Li Zhao set down the coffee carefully and spared him a glance—as much as she could without losing the mark.

“No. Whatever secret you two are keeping, it's bigger than her place in the IA. She'll be a martyr. She looks good for that.”

A car drove by. It felt like the first car in a long time. How long had they been sitting in silence? The streets were wet; was it raining?

“Does Bo know about all this?”

“Of course. We have to be prepared to record whatever happens.”

Of course—Bo knew exactly what had happened to
Suyana, and who was behind it. He'd seen more than any of the rest of them had. And since then Bo had kept him in sight and in line, so he would be calm when the mutiny started and Daniel was following around the first person they expected to die.

Kate didn't know. Kate was sitting in a basement in Paris right now, in silence, waiting for the word that she could start listening again. Was she even waiting? He wouldn't have waited for permission to listen in; Kate wouldn't either. He had to get to her. Or to Dev–Dev might give in and tell him what he needed to know. Dev could help. Someone had to help.

“Bullshit.”

“Which part?”

“You didn't fly here from Paris just to take a few night shifts with Margot,” he said, and then halfway through he realized and finished, “Because you were already in New York.”

Her smile was less victorious than it could have been. “I don't think anything will happen until Paris, but after the last-minute arrangements, I thought something might be happening that Margot was trying to get away from. As it happened, she was making other plans, but still, it's good to see New York again.”

Other plans. He'd seen the pictures of Suyana accepting the proposal.
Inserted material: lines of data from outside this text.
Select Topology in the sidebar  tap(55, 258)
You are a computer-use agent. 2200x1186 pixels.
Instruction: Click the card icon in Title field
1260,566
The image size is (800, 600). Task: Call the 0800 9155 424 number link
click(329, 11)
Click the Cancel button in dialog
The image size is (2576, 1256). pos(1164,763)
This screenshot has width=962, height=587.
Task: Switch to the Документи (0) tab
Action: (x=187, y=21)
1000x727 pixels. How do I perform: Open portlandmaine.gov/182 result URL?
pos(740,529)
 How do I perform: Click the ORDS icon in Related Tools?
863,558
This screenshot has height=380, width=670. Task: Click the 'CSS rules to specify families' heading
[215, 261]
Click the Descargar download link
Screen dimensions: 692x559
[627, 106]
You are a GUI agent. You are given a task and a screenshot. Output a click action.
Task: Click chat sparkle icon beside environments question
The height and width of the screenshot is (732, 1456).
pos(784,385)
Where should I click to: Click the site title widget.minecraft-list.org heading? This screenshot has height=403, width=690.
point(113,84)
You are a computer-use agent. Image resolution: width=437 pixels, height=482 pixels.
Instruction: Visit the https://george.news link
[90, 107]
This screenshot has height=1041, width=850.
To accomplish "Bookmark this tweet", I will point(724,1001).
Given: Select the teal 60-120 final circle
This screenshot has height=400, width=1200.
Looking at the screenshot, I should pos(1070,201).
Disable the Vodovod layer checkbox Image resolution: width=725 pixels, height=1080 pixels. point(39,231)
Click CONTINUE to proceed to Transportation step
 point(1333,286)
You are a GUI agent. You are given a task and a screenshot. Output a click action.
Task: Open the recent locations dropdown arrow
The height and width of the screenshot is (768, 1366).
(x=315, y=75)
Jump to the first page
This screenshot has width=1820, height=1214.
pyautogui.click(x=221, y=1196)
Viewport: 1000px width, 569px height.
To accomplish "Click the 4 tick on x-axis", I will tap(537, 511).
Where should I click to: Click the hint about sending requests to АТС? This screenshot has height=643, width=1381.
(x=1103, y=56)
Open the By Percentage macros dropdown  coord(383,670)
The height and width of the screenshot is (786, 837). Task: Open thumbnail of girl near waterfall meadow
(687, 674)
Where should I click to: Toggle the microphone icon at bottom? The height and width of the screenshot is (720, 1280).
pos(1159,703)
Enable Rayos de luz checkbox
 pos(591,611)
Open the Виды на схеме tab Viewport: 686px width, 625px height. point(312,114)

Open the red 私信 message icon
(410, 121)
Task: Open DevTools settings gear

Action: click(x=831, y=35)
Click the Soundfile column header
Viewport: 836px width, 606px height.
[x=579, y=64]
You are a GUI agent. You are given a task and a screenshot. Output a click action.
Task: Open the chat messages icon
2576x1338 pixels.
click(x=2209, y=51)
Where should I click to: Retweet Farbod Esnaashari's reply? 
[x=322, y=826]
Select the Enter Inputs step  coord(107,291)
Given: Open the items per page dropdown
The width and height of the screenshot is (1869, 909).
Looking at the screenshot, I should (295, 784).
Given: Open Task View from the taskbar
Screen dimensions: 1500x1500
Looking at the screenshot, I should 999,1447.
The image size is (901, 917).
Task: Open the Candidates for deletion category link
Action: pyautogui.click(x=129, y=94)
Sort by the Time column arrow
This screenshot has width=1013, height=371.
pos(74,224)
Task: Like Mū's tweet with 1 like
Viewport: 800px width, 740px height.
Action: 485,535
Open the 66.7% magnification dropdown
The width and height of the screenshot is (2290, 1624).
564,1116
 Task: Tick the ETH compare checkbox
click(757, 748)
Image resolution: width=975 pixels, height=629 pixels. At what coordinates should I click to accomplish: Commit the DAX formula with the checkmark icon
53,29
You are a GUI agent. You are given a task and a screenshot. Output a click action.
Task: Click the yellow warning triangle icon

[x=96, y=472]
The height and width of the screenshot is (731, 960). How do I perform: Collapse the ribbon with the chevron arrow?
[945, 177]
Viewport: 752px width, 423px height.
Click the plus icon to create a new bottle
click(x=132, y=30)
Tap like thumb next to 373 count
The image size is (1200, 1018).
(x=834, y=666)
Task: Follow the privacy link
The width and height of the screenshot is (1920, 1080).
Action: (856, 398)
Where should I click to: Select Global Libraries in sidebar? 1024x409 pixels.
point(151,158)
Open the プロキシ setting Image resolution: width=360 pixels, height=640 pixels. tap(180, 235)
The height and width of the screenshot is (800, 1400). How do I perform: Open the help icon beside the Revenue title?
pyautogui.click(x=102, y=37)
Ethan looked almost as confused about why he
was proposing as he looked confused about why she'd ever say yes. Suyana hadn't looked confused, not for one second; when she'd reached up to kiss him afterward, she'd wrapped her arms so tight around his neck you couldn't see her face at all.

The coffee cup was empty now, and far down the avenue Daniel could see a glimpse of neon, where some diner or some drugstore was open late. Margot's building blotted out the moon.

Daniel stood. “Well, enjoy your evening.”

Li Zhao looked up at him then, the full force of her gaze like he hadn't seen since the first time she'd brought him into her office and threatened his family until he could be convinced to talk business.

“Don't think you can warn her that she's trapped. It's too late.”

Daniel went rigid. “Because it's bad form to alert the wildlife?”

But Li Zhao wasn't angry. She looked surprised, and maybe a little disappointed. He didn't know why—he'd never been
a strategist like some.

“Because,” she said, “Suyana already knows.”

12

They landed ten minutes early. By six o'clock they were already on the ground with the door open and the first of the flashbulbs going off from the ground, and it was too late to take off again when Magnus sucked in a breath through his teeth and said on the wobbly exhale, “Oh my God, they've struck the facility.”

“What,” said Suyana, though it wasn't really a question. It was barely a word.

The American handlers were out of their chairs as soon as he spoke, headed down the stairs to try and make the cameras scatter. Stevens was trying to get Ethan out of his seat, saying, “We should get you inside,” and Suyana was vaguely aware of
Ethan's face solidifying into something like determination as he said, “What's happening?” without moving a muscle to leave.

“Chordata,” Magnus said to him, and then, with a look at Suyana, “They struck the facility while we were on the plane. A security guard's in the hospital.”